Adding new columns to incremental dataset schema

paulm · November 12, 2024, 9:54pm

Hello,

Is it possible to add new columns to a dataset that is being generated incrementally, without changing the semantic version and re-writing the existing dataset history? I would like to add new columns that are included in an incremental dataset moving forward, but it is OK if they are not present in previous, existing transactions.

Could this be accomplished by manually editing the schema of the dataset, or would that cause other issues?

Thanks!

joe · November 12, 2024, 10:04pm

From a python transform you can append a transaction with extra columns without breaking incrementality. If you try to then remove the columns you will need to resnapshot.

I’m not sure how pipeline builder handles it.
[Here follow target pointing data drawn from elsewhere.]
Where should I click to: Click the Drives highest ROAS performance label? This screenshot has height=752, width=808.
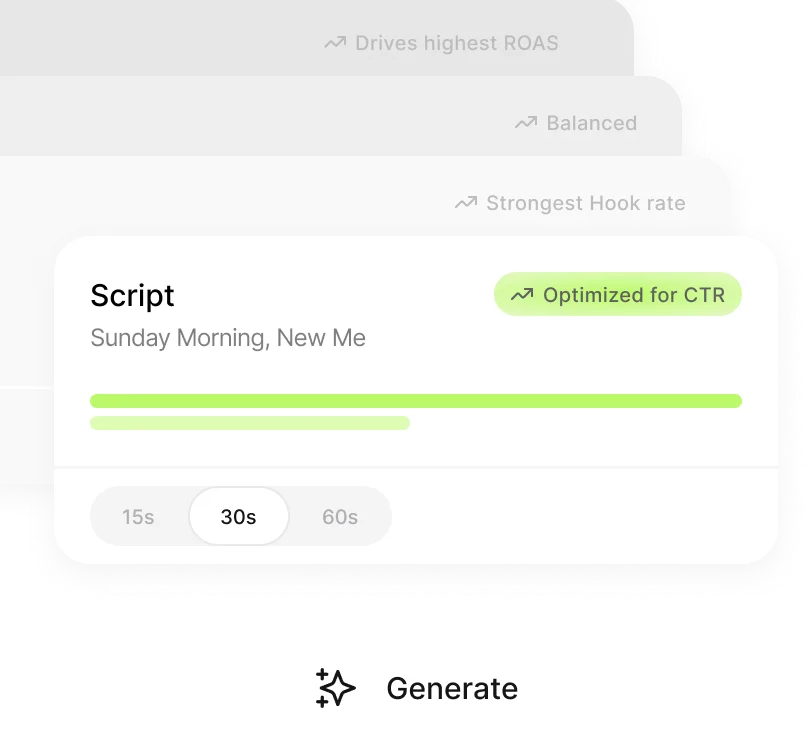tap(455, 43)
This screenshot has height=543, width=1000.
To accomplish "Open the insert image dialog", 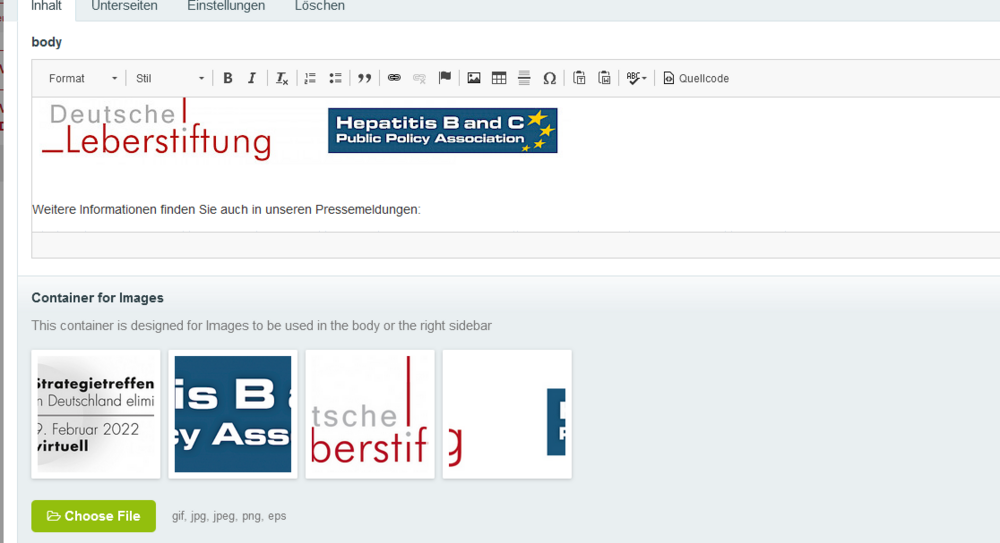I will [474, 78].
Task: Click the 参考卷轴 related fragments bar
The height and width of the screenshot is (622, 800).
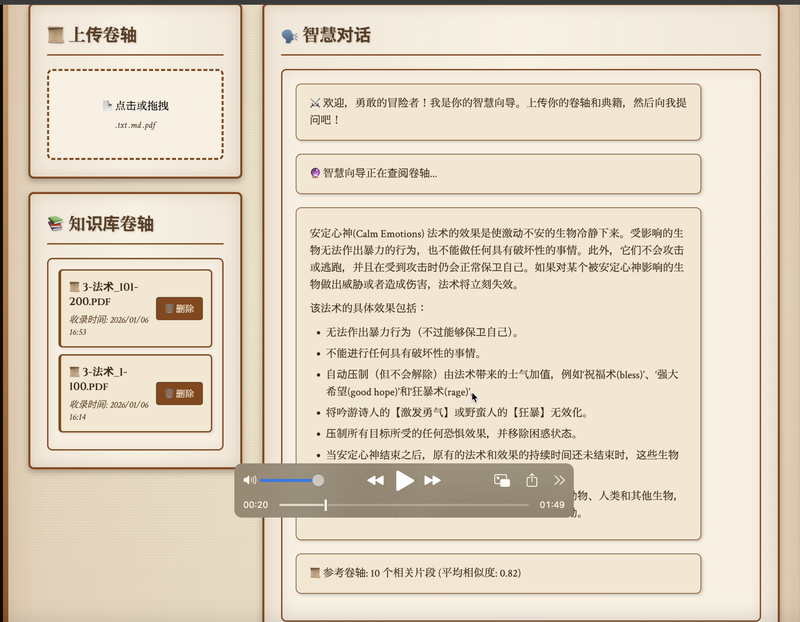Action: (498, 573)
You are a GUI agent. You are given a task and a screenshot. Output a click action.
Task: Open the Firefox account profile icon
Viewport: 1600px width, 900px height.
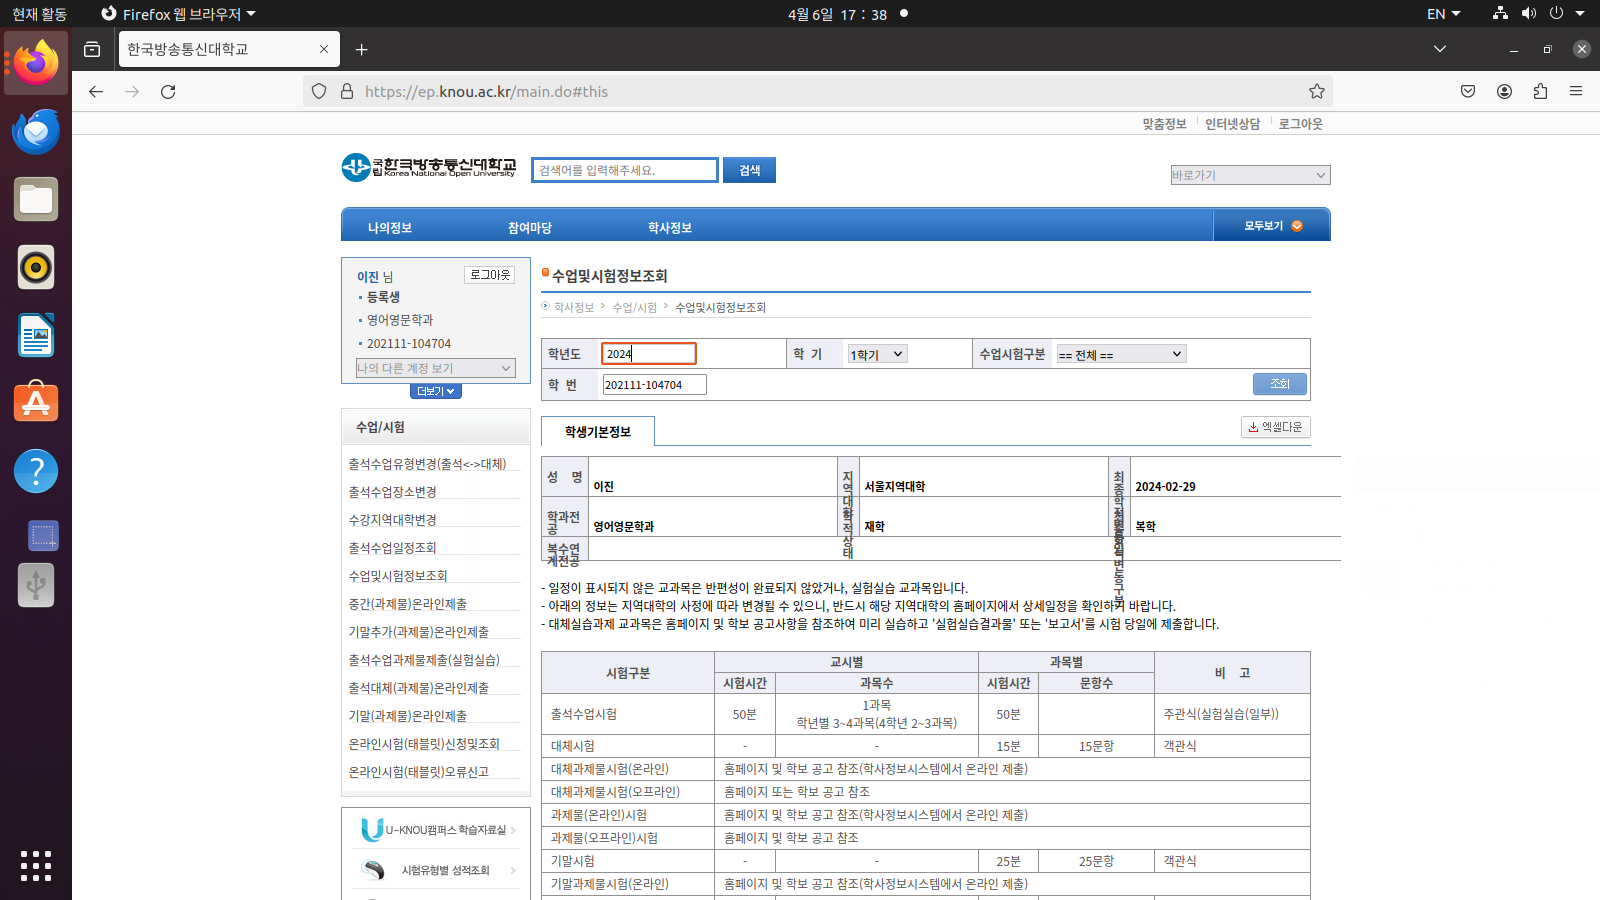(1504, 92)
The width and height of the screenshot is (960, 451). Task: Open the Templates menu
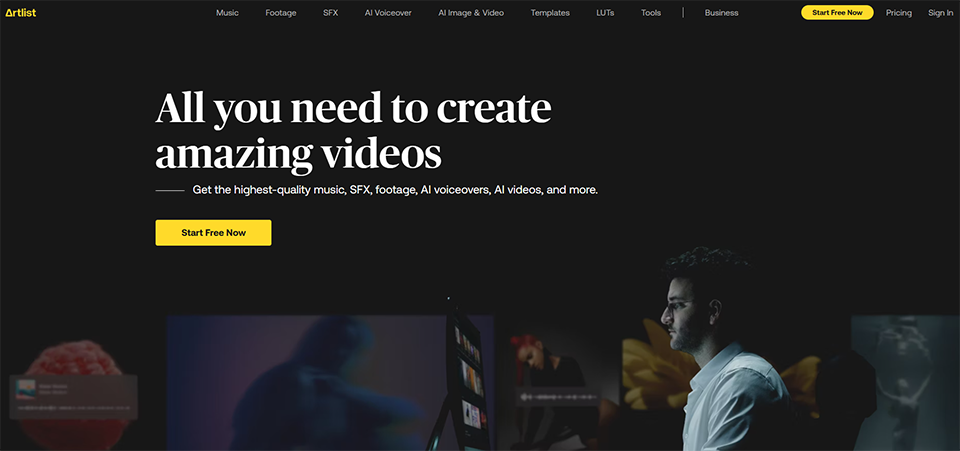[550, 13]
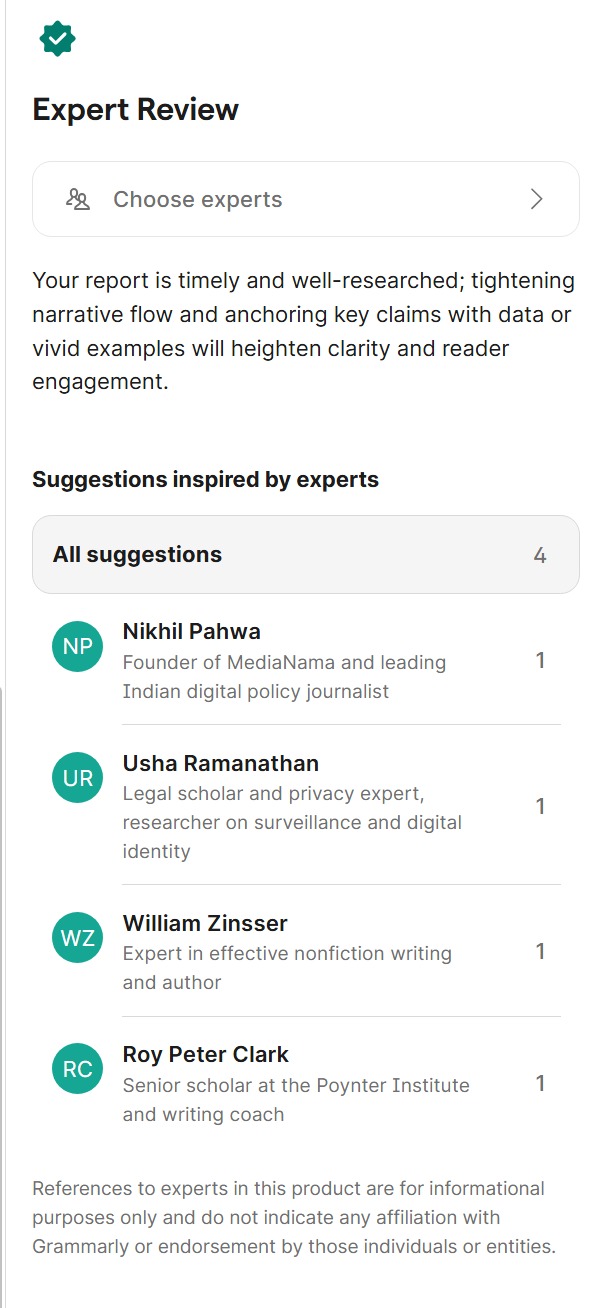Click Usha Ramanathan's suggestion count
This screenshot has height=1308, width=605.
(540, 806)
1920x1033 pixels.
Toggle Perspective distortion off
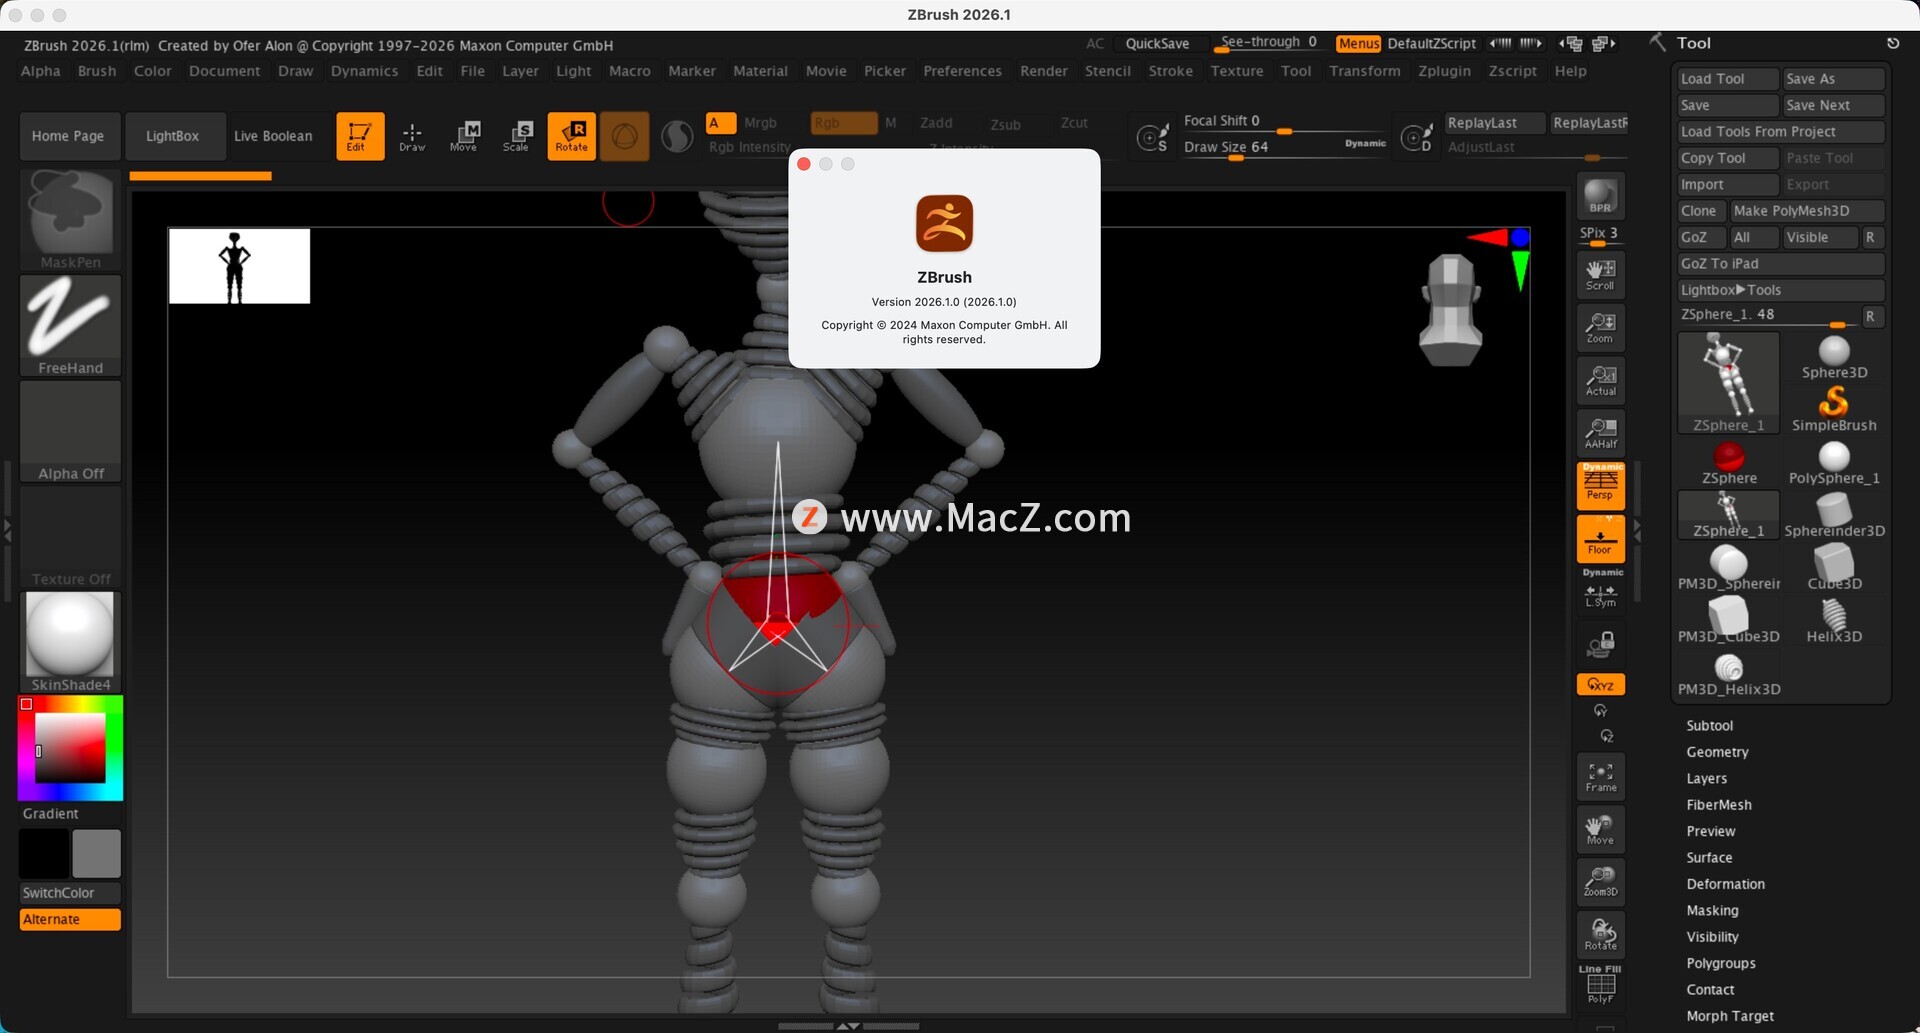(1600, 486)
paulm · November 12, 2024, 10:29pm

Is there anything I should be checking here? I am getting the following error when trying to build: The provided schema doesn't match the actual schema of a previous transaction.

In that error message, it gives me both the provided and previous schema. I made sure that the existing columns match, not just their names but also data types and nullability. That seems to indicate that the error is because of the new columns I am adding.

paulm · November 12, 2024, 10:49pm

Looks like I got the transform to run. The solution in my case was to manually edit the schema of the incremental dataset to add the new columns I wanted. Worth noting - they are nullable columns, which is how this all works. I will keep an eye on the downstream pipeline that consumes this dataset to make sure it’s still happy.